Given text:
▬▬▬

Do you know anything about...
witches?



Buglord
I’ve seen Sleepaway Camp before but I just rewatched it anyway. All I really remembered was the ending and Aunt Martha, so it was a nice surprise that the rest of the film is mostly very good. Judy is awful, both the character and the actress who plays her.

I love how the counselor’s first reaction to the infamous ending is oh my god, she’s a boy! and not HOLY poo poo SHE JUST SAWED THAT KID’S HEAD OFF

Lurdiak
Feb 26, 2006

I believe in a universe that doesn't care, and people that do.

▬▬▬

Directives:
(A) In the Sleepaway Camp post, write out the passage from "Do you know" to "who plays her.", swapping "rewatched" for "watched again".
(B) Write the next part of the Sleepaway Camp forum post, picking up after its final line.

Information supplied:
▬▬▬

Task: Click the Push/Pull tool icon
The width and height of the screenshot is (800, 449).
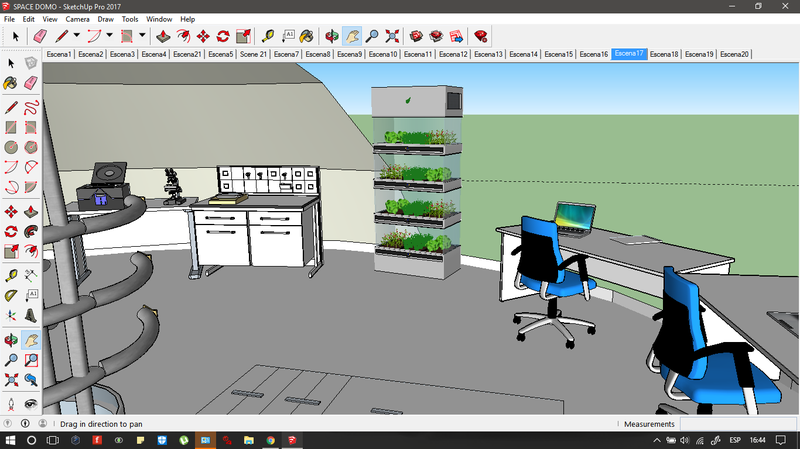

▬▬▬

Task-by-task outputs:
(A)
Do you know anything about...
witches?



Buglord
I’ve seen Sleepaway Camp before but I just watched again it anyway. All I really remembered was the ending and Aunt Martha, so it was a nice surprise that the rest of the film is mostly very good. Judy is awful, both the character and the actress who plays her.

(B)
Today's horror classic is:

https://www.youtube.com/watch?v=YFGPKShiOX4

Henry: Portrait of a serial killer

An unflinching, grimy, sleazy look at the mind of a complete sociopath, this film chronicles the utter depravity of its titular character. Instead of being eccentric, theatrical maniacs, the killers in this film are simple blue collar men who, on the surface, are like millions of every day Americans. But beneath that banal facade lies a darkness that is both frighteningly mundane and creatively depraved. This film contains tons of incredibly disturbing content, bringing to mind the comical extremes of Bret Easton Ellis' American Psycho, but without the humorous bent to dull the edge. The British Board of Film Classification waged an all-out war on this film, mandating some footage be cut in a release as late as 2001. Despite it all, it's highly regarded among various critics and horror fans alike, as it's an intelligently made, disturbing, and emotionally engaging experience.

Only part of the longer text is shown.